(DATASET CONTENT):
---+---
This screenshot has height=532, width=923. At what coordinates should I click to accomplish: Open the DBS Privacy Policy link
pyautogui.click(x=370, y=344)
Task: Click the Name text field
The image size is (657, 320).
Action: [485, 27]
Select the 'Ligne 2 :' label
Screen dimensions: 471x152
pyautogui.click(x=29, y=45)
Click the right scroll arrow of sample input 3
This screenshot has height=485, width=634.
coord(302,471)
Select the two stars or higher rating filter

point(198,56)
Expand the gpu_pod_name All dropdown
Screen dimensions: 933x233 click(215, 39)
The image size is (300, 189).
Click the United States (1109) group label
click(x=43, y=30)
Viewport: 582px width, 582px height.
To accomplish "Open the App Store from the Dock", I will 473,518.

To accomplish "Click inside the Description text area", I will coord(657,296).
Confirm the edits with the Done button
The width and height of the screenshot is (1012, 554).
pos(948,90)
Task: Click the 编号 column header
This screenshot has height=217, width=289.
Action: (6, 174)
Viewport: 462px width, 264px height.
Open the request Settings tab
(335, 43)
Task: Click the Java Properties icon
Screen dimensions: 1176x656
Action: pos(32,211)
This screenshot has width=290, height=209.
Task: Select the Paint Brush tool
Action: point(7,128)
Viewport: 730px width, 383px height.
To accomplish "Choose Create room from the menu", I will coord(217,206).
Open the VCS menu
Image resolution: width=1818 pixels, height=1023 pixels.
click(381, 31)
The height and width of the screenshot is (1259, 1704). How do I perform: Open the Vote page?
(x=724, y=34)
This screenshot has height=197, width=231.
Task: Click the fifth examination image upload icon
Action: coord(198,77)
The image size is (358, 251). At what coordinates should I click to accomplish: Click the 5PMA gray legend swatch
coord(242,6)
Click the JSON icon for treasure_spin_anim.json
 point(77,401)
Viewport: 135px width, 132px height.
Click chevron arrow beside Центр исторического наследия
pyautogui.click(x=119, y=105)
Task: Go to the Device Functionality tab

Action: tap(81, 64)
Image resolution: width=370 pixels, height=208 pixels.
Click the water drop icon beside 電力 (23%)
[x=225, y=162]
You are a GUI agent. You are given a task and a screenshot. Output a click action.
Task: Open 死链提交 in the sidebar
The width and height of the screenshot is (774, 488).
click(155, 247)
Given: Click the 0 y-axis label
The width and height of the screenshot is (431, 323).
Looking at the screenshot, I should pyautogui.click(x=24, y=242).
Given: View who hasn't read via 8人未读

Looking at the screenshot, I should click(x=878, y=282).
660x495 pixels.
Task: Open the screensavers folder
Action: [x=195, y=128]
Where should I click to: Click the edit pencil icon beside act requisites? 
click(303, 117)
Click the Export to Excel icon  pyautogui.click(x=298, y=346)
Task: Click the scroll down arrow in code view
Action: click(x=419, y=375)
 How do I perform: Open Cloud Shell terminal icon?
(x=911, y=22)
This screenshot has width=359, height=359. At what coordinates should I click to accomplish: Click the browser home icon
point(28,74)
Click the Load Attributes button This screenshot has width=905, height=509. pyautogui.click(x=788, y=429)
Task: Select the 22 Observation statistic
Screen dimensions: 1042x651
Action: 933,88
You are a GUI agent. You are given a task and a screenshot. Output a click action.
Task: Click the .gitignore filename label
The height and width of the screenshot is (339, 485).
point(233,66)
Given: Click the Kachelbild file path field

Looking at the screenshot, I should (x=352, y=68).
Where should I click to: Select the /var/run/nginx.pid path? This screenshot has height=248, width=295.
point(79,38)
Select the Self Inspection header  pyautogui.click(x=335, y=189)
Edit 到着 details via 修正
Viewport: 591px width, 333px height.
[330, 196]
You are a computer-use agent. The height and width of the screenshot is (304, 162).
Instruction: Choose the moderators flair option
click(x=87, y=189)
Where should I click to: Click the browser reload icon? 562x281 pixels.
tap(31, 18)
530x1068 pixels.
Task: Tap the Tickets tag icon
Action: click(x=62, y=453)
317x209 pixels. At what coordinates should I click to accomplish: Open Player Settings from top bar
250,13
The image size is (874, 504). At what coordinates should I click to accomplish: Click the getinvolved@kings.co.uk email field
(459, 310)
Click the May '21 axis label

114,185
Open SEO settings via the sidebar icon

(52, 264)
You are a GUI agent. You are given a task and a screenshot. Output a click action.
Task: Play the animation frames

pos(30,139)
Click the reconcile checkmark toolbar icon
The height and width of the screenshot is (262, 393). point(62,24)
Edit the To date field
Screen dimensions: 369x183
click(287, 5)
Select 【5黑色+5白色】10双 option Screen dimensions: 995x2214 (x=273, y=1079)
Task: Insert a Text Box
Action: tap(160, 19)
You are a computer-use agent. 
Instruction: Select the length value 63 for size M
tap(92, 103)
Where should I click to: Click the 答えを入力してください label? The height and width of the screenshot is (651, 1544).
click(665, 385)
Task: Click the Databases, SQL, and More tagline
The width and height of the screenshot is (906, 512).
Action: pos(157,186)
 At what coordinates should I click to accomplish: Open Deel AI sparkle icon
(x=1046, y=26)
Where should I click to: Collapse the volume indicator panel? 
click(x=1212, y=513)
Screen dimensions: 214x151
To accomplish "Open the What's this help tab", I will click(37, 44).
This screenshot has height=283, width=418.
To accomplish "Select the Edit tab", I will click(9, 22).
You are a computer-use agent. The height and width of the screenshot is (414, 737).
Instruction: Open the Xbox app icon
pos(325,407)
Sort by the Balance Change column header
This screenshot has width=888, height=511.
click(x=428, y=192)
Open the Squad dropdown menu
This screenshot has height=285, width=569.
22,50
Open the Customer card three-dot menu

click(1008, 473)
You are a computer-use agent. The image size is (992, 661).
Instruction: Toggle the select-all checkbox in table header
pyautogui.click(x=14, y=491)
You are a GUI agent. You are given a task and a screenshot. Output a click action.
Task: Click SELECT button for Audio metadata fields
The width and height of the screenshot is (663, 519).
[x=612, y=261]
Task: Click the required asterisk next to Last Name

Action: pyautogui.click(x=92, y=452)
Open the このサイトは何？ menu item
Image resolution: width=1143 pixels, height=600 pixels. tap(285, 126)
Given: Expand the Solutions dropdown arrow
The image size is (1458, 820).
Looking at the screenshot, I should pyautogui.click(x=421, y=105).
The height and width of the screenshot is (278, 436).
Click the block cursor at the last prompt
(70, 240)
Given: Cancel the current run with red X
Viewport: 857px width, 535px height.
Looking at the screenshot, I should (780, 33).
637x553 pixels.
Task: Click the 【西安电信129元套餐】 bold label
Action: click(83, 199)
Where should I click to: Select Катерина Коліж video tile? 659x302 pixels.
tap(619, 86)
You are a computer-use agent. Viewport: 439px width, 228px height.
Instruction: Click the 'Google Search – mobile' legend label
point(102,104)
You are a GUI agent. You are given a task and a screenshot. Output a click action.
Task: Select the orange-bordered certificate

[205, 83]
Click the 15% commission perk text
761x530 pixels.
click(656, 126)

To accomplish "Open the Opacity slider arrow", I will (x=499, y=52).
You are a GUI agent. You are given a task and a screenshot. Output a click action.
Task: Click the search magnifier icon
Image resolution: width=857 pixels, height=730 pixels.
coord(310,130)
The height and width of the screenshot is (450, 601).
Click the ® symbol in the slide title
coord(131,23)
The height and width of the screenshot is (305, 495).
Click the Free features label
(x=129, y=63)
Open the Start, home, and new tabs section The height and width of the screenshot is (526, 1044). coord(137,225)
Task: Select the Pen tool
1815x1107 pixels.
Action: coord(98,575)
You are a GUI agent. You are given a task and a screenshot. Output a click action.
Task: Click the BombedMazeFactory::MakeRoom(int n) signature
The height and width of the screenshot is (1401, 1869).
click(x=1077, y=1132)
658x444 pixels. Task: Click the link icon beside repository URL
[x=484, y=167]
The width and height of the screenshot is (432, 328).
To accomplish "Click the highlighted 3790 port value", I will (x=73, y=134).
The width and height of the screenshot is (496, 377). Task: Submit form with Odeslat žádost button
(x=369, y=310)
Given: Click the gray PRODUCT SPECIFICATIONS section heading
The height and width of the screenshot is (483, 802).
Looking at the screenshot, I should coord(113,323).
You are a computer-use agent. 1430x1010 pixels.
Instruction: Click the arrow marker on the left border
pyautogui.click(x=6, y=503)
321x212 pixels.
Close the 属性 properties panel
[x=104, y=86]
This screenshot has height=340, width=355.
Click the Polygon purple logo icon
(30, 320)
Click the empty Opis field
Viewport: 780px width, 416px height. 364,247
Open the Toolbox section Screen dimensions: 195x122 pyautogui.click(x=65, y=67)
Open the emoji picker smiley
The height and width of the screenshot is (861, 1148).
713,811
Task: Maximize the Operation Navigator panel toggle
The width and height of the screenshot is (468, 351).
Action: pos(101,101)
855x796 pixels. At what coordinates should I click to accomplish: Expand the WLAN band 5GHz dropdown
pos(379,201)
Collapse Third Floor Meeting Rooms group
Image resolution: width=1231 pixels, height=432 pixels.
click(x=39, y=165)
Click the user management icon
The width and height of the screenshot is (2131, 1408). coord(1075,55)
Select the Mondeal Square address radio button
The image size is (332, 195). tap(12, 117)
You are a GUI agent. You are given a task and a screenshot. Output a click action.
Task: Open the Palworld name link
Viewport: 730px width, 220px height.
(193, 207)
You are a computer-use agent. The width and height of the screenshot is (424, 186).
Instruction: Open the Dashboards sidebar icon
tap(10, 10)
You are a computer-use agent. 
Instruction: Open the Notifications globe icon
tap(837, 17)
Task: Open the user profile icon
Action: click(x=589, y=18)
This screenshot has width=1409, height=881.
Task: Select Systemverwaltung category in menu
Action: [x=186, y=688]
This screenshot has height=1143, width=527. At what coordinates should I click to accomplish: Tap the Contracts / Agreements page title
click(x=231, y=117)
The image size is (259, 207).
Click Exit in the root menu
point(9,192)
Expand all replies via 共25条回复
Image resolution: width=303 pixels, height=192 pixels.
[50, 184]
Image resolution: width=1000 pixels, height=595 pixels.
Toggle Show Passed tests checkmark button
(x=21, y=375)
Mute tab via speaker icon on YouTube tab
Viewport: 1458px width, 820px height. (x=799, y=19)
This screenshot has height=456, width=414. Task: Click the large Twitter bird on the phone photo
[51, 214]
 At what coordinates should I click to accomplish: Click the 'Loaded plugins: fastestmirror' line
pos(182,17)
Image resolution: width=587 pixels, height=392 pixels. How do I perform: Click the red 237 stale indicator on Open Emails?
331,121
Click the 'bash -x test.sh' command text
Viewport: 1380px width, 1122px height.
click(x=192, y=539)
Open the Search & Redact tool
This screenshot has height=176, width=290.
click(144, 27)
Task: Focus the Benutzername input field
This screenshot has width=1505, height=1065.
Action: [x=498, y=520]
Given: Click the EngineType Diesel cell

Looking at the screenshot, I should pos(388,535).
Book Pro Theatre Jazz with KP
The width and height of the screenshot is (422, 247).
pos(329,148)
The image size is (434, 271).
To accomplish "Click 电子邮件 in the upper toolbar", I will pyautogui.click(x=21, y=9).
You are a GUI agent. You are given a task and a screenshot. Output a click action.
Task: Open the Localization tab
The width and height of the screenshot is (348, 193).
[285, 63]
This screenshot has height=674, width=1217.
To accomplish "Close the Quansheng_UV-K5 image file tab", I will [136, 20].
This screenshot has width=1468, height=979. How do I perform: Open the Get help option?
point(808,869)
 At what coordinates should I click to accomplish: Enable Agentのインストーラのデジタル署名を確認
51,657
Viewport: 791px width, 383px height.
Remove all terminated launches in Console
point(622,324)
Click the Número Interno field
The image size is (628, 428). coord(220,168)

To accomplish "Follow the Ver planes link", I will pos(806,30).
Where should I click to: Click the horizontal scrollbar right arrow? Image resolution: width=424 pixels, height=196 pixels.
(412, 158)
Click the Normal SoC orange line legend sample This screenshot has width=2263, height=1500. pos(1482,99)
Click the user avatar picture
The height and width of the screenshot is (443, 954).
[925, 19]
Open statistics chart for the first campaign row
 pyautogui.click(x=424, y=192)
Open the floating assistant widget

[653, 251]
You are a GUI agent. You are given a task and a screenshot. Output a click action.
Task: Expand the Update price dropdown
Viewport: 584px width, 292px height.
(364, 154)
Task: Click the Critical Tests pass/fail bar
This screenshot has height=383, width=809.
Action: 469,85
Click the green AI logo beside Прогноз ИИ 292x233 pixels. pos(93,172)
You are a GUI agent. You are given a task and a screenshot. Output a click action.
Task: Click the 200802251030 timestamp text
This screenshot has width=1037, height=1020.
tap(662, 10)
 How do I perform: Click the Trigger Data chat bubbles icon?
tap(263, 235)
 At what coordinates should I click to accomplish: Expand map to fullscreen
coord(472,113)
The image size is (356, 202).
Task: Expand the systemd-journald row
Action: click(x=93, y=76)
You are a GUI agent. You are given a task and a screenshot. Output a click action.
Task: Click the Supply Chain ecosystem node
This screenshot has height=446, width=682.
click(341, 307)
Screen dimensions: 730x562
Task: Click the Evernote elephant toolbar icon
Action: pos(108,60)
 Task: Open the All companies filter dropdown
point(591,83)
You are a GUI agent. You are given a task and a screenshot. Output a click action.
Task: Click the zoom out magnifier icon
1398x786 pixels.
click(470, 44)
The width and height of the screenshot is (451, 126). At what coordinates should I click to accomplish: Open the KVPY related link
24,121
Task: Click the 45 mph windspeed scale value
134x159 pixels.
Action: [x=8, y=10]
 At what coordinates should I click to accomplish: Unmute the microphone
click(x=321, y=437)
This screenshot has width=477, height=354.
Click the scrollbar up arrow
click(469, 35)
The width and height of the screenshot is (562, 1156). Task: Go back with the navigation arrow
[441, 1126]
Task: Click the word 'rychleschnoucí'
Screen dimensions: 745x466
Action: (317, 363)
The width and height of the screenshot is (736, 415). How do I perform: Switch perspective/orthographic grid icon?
---+---
(TASK TO CARRY OUT): Reproduce the records verbatim, from the line with "Viewport: 791px width, 383px height." up to and including the line with "Click the green".

(RESULT FOR THIS TASK):
Viewport: 791px width, 383px height.
Remove all terminated launches in Console
point(622,324)
Click the Número Interno field
The image size is (628, 428). coord(220,168)

To accomplish "Follow the Ver planes link", I will pos(806,30).
Where should I click to: Click the horizontal scrollbar right arrow? Image resolution: width=424 pixels, height=196 pixels.
(412, 158)
Click the Normal SoC orange line legend sample This screenshot has width=2263, height=1500. pos(1482,99)
Click the user avatar picture
The height and width of the screenshot is (443, 954).
[925, 19]
Open statistics chart for the first campaign row
 pyautogui.click(x=424, y=192)
Open the floating assistant widget

[653, 251]
You are a GUI agent. You are given a task and a screenshot. Output a click action.
Task: Expand the Update price dropdown
Viewport: 584px width, 292px height.
(364, 154)
Task: Click the Critical Tests pass/fail bar
This screenshot has height=383, width=809.
Action: 469,85
Click the green AI logo beside Прогноз ИИ 292x233 pixels. pos(93,172)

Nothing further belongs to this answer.